When most people think of yoga they immediately think of bizarre poses (downward-facing dog, anyone?). However, breathing is another element of yoga that is very important, particularly for pregnant women. Most classes begin with a lesson in breathing techniques, training you to breathe in slowly and deeply and to breathe out fully. This helps you to prepare for labour by teaching you how to stay calm and in control of your body.
The poses used in yoga class depend on the stage of pregnancy reached. In the first trimester of pregnancy there aren’t many restrictions. By the third trimester, your instructor will be teaching you modified poses specially designed to accommodate your growing baby bump. These poses can help to relieve pregnancy-associated discomfort such as back pain and fluid retention, and to keep your body nice and flexible. Regular yoga practice can also help to relieve stress and lower blood pressure (not a bad idea after the baby is born, too!).
Is it for me?
Prenatal yoga can be performed throughout pregnancy, although modifications to your exercise routine will need to be made as your pregnancy progresses.
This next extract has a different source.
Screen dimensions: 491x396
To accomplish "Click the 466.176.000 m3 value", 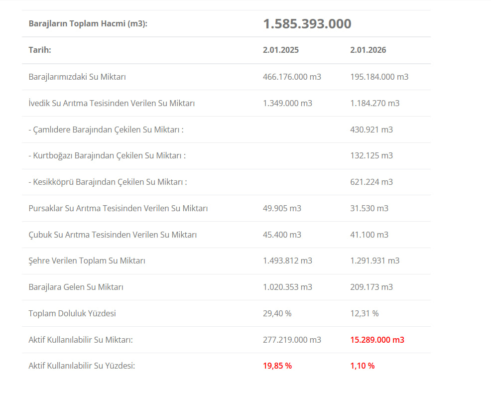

Thankfully, you don’t need to have previously practiced yoga in order to reap the benefits.
Prenatal yoga classes don’t just improve your physical wellbeing – they can also be a great place to meet other pregnant women so that you’re not alone in your pre-baby nerves.
Good to know
Alyssa Milano, Kourtney Kardashian and Gisele Bundchen are all fans of prenatal yoga as a way of staying toned and feeling connected to their bodies.